Supplied data —
=== Section Start ===
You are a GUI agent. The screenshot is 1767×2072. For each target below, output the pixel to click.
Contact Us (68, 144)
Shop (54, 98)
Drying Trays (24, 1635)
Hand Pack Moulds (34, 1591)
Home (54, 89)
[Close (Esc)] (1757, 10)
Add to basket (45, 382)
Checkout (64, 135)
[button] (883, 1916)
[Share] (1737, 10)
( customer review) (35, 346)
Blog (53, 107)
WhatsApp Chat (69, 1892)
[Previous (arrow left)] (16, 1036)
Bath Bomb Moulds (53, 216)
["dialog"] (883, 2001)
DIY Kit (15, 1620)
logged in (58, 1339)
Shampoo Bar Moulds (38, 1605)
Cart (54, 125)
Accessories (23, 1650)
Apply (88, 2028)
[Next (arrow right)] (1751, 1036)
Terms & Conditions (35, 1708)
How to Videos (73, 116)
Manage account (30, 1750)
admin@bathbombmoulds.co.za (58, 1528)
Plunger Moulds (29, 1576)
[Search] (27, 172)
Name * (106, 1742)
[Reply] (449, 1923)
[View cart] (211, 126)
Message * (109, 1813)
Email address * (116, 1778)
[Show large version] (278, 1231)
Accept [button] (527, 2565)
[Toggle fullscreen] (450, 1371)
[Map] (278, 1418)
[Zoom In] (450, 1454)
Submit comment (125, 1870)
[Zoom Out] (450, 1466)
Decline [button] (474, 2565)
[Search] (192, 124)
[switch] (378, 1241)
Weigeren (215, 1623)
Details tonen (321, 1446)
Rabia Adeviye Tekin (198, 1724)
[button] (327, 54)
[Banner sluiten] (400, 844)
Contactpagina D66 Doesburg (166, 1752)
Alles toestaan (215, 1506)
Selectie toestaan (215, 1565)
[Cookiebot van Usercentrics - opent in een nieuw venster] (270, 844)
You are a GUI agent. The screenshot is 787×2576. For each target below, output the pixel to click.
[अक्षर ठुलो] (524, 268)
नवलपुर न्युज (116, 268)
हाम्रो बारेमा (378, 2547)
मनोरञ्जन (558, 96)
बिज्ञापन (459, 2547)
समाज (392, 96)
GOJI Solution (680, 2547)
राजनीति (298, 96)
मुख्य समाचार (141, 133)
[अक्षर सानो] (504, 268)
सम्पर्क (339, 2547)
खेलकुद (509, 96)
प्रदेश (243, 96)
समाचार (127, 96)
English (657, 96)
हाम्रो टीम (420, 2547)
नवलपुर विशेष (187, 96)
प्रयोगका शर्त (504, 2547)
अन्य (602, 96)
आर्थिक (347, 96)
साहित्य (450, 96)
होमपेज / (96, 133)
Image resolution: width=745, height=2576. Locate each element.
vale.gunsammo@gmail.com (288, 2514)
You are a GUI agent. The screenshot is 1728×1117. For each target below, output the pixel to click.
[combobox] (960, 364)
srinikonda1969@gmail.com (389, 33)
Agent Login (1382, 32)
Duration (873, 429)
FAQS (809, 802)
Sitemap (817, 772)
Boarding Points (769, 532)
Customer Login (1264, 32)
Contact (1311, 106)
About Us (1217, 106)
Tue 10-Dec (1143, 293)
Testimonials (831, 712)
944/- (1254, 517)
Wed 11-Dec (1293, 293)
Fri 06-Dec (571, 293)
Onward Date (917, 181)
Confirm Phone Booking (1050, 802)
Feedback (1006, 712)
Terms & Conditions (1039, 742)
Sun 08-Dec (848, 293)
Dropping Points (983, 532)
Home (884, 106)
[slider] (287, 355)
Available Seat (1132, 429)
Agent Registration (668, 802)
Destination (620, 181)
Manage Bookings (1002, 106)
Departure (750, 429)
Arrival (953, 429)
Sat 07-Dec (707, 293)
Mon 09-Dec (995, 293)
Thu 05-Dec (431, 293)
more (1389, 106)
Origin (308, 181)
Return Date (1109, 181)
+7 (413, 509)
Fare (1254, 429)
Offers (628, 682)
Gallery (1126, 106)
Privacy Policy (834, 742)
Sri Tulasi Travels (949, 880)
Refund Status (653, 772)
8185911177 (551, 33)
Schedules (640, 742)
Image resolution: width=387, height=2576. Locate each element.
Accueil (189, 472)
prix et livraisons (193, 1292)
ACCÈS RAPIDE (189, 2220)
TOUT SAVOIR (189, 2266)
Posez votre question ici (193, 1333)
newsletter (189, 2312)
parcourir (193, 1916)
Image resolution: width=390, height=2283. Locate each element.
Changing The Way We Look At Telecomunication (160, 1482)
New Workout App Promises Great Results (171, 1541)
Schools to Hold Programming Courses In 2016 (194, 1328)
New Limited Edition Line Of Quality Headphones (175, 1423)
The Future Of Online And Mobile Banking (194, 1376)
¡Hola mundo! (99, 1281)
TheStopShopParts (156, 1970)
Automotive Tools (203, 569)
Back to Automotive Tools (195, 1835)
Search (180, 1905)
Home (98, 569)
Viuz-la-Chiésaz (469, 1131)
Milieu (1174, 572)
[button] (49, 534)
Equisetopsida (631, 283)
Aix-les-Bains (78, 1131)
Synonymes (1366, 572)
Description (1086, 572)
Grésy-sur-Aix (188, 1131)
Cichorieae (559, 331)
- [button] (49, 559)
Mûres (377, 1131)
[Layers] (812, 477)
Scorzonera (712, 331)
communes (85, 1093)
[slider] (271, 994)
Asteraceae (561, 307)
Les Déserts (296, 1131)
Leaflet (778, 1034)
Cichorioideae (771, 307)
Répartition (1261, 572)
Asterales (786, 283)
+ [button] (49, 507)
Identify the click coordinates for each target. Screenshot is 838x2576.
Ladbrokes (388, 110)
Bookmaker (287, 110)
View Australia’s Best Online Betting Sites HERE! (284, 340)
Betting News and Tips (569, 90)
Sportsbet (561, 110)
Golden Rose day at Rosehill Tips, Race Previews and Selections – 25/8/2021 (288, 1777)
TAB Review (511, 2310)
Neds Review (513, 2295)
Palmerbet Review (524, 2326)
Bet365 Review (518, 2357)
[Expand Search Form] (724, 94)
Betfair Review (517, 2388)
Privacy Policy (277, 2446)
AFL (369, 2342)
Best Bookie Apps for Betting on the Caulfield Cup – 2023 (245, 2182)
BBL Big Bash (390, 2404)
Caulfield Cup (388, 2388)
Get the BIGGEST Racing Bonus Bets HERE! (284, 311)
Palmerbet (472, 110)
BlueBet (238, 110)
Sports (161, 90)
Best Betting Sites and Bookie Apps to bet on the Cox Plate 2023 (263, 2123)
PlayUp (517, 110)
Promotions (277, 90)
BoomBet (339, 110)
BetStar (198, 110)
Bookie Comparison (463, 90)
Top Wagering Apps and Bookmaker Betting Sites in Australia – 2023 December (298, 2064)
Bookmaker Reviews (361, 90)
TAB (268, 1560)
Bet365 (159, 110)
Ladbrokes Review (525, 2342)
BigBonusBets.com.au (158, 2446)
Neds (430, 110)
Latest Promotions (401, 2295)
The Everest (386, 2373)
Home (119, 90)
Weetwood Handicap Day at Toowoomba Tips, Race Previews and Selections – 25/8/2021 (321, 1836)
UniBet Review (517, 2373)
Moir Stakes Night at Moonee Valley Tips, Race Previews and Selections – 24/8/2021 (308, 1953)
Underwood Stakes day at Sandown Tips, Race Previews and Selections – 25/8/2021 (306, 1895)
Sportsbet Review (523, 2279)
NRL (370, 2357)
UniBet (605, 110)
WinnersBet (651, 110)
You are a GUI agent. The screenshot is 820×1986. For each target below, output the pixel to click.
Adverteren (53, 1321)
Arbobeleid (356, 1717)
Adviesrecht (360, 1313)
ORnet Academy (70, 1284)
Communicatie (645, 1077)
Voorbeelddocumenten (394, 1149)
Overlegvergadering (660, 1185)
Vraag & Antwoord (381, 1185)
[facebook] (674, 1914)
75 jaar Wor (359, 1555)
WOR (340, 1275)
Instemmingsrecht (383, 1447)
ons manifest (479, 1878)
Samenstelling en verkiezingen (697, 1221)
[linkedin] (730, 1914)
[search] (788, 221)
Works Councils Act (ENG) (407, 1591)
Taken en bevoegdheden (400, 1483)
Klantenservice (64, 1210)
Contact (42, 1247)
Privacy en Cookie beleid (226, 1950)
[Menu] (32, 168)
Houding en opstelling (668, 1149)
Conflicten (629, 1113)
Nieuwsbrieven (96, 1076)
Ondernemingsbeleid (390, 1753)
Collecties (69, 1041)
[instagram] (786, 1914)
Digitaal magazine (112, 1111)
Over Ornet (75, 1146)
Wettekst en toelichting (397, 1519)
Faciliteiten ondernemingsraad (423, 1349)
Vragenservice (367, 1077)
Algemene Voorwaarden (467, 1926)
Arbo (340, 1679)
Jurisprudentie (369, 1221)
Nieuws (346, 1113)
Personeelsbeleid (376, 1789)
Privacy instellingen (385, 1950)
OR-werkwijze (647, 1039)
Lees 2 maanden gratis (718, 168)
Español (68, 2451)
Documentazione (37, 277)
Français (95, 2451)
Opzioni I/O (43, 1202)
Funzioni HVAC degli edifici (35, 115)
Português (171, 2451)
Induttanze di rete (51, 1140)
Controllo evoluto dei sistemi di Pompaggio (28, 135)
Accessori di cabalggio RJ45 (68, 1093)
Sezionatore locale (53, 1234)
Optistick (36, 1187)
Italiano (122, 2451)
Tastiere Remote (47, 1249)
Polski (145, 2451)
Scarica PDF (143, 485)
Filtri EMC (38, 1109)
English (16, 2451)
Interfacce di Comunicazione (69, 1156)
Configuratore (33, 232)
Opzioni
=== Section End ===
Your goal — Whenever "Caulfield" occurs in a line of the entries, copy that line.

Result of the exercise —
Best Bookie Apps for Betting on the Caulfield Cup – 2023 (245, 2182)
Caulfield Cup (388, 2388)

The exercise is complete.